__Records for this exercise__.
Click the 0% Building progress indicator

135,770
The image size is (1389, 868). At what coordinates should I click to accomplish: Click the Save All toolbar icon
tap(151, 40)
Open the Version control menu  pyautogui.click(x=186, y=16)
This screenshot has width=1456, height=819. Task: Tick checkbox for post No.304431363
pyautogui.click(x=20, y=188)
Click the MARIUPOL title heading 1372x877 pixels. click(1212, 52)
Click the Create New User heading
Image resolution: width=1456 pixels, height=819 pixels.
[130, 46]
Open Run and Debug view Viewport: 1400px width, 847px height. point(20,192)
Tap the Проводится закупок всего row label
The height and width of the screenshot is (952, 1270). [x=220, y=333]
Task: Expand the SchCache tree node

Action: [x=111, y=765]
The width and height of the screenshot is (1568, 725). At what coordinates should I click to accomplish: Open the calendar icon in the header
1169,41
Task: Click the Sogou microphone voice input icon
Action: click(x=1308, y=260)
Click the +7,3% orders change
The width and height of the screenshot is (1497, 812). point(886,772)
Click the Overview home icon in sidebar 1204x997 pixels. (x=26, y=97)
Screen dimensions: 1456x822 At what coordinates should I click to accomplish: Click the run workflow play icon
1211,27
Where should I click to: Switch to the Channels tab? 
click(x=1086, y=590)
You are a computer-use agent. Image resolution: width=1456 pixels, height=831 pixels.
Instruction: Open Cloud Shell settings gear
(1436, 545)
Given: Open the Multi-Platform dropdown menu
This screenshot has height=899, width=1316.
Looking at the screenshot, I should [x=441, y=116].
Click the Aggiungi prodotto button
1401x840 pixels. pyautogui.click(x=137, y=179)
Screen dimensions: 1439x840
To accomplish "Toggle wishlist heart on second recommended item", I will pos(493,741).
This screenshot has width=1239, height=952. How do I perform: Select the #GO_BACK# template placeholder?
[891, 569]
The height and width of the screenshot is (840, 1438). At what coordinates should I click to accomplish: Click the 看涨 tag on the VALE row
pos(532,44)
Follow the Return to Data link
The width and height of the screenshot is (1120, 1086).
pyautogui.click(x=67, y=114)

__How to complete this task__. In the listing above, find the line containing "Tap the Проводится закупок всего row label" and the line containing "Click the Overview". Output them and every line between, exactly, and nothing else.

__Finished exercise__.
Tap the Проводится закупок всего row label
The height and width of the screenshot is (952, 1270). [x=220, y=333]
Task: Expand the SchCache tree node

Action: [x=111, y=765]
The width and height of the screenshot is (1568, 725). At what coordinates should I click to accomplish: Open the calendar icon in the header
1169,41
Task: Click the Sogou microphone voice input icon
Action: click(x=1308, y=260)
Click the +7,3% orders change
The width and height of the screenshot is (1497, 812). point(886,772)
Click the Overview home icon in sidebar 1204x997 pixels. (x=26, y=97)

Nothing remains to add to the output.